Peer Lisdorf

Personal information
- Date of birth: 31 March 1967
- Place of birth: Germany
- Height: 1.82 m (6 ft 0 in)
- Position: Left midfielder

Youth career
- 1985-1986: Brøndby IF U19

Senior career*
- Years: Team / Apps / (Gls)
- 1986-1987: Brøndby IF
- 1987–1993: Frem
- 1993: Brøndby IF
- 1993–1994: B.93

Managerial career
- 2010–2014: Brøndby W
- 2019: BSF W
- 2020–2021: HB Køge W
- 2022–2023: FC Thy-Thisted Q
- 2024: B.93 W
- 2025: OB Q

= Peer Lisdorf =

Danish footballer and coach (born 1967)

Peer Lisdorf (born 31 March 1967) is a Danish football coach and former footballer who played as a left midfielder, right midfielder, and a centre-forward. He played professionally for first-tier football team Brøndby IF and participated in both the UEFA Europa League and UEFA Champions League.

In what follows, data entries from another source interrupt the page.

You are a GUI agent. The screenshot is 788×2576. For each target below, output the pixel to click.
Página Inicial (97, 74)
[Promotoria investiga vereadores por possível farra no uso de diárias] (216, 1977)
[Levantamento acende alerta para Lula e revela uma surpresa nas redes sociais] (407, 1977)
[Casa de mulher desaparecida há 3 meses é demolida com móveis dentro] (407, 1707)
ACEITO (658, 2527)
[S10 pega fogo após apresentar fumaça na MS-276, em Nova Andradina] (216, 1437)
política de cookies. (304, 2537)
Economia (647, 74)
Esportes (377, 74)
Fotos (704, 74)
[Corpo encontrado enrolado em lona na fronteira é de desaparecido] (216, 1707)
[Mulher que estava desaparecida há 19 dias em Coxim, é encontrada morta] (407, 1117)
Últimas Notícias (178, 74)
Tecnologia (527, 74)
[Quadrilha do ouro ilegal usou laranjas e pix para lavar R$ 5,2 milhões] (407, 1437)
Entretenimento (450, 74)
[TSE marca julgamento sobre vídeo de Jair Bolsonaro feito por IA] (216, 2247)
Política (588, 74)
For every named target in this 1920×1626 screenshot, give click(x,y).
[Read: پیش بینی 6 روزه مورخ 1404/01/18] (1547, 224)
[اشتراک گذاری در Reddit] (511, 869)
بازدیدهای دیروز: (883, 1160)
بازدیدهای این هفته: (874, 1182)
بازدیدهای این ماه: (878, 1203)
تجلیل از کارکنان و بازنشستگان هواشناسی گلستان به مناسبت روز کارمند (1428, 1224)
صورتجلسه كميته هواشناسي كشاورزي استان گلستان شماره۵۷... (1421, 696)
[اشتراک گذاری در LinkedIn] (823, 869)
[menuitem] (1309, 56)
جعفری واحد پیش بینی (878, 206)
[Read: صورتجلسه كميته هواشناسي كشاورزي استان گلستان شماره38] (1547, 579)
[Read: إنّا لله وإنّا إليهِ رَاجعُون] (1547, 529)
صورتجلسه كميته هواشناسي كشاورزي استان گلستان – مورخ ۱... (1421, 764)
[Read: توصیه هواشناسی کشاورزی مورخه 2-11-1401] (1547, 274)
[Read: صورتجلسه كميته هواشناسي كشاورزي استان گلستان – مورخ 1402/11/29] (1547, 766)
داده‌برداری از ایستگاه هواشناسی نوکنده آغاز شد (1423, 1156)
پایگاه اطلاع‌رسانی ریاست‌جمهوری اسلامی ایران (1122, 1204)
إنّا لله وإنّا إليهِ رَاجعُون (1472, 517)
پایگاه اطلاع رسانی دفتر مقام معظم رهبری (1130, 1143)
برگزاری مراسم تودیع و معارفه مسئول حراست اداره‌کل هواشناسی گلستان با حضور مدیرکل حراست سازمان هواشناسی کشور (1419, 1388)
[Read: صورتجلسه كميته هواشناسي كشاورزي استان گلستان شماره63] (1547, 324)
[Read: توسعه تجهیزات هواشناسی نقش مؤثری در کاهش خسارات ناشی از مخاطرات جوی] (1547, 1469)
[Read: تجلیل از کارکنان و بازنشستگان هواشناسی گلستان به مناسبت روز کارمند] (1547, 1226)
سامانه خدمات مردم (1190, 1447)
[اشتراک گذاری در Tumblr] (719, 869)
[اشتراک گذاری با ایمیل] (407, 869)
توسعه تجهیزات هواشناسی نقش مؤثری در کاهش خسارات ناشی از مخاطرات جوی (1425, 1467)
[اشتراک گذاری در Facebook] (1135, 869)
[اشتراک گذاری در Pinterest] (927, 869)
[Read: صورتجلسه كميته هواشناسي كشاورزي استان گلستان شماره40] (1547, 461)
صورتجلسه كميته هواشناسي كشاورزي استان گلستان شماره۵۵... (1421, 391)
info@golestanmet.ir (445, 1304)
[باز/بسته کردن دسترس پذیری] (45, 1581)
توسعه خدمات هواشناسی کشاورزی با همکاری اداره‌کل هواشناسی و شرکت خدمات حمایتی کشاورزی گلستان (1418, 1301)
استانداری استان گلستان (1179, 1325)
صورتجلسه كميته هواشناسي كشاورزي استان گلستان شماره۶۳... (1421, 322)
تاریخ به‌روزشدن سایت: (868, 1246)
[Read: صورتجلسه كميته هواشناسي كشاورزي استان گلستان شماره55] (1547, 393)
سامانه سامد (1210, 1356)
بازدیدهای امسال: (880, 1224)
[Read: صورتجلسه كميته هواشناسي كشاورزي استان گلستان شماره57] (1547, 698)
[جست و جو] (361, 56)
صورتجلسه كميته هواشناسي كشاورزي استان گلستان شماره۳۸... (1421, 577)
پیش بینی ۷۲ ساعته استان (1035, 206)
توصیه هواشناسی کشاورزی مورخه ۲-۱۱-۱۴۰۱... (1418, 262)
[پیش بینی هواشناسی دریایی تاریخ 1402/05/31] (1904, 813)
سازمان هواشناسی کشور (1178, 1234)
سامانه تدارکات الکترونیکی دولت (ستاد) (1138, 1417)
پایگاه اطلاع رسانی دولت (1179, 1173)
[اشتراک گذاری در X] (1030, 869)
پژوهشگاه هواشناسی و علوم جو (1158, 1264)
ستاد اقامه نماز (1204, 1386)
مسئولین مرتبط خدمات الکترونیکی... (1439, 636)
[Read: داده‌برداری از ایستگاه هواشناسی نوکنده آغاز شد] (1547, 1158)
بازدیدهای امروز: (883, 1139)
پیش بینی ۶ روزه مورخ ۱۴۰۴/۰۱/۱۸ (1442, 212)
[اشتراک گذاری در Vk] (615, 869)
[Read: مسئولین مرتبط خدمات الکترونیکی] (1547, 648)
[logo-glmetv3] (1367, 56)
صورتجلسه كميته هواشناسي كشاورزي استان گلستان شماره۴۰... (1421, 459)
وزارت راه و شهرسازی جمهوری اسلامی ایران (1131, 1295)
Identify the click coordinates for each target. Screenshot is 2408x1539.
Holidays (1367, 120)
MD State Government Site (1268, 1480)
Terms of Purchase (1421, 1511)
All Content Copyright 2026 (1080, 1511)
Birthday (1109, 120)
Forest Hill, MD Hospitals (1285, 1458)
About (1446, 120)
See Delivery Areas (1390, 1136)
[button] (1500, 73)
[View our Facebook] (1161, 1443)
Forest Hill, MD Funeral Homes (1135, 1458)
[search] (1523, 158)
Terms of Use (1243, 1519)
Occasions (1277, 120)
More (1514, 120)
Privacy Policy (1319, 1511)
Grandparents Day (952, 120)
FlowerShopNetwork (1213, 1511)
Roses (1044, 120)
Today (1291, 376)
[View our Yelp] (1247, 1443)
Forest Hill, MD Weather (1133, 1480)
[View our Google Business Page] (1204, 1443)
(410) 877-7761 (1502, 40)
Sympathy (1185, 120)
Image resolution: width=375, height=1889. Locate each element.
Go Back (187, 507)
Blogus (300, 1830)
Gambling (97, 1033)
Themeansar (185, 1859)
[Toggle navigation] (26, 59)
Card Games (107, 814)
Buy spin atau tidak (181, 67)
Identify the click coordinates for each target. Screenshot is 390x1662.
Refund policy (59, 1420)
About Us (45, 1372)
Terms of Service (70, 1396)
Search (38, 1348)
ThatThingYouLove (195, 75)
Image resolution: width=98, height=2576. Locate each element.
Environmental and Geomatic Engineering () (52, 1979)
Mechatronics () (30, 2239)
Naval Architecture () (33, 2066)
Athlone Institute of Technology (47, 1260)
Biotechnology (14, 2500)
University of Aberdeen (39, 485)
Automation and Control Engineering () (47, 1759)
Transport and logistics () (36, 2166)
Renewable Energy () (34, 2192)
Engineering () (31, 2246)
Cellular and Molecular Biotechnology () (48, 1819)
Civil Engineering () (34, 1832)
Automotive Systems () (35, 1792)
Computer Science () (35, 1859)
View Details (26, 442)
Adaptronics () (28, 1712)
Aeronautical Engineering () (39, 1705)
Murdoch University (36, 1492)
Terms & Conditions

Having played for Brøndby IF, he later became the assistant manager of the team in 2012. Lisdorf most recently coached A-Liga side OB Q in 2025.

==Club career==
Lisdorf was born in Germany and started his footballing career in Denmark's Brøndby IF's youth team. From his position as a midfielder, Peer moved onto the professional team, Brøndby IF, in the highest Danish league. Peer was a young talent, scoring the first goal in his debut, and was awarded a sponsorship car before he could even legally drive. For each debut Peer made throughout his career, the team he was in either won or drew. In addition, every game played by Lisdorf in the UEFA Champions League, in which he was mostly in the starting eleven, resulted in a win or a draw.

==Management career==
After retiring from playing association football in 2001, Peer trained to become a coach and was granted a UEFA Pro Licence. He became the assistant manager of Brøndby IF under the head coach, Aurelijus Skarbalius, until 2013. Peer Lisdorf also became head coach of the Brøndby IF's women's team, in Denmark's highest-league football division, Elitedivisionen. Under Lisdorf's management, the team enjoyed huge success, winning the league four times. Lisdorf later moved on to manage Ballerup-Skovlunde Fodbold, and after this, became the coach for HB Køge's women's team (HB Køge Kvindeelite). Even though it was HB Køge Kvindeelite's first time in the Elitedivisionen, Lisdorf led them to win the title (the first in their entire history), and even led them to the Champions League qualification. After winning the Danish championship, the team ran off the pitch, picked up Lisdorf and carried him onto the pitch, bringing him multiple beers and chanting his name.

==Private life==
Peer has two younger brothers, Bjørn and Jens, who are twins. His younger brother, Bjørn, also played professional football for some time, and is now a live streamer and an associate of Ice Poseidon. Jens has been known to occasionally appear on Bjørn's livestreams.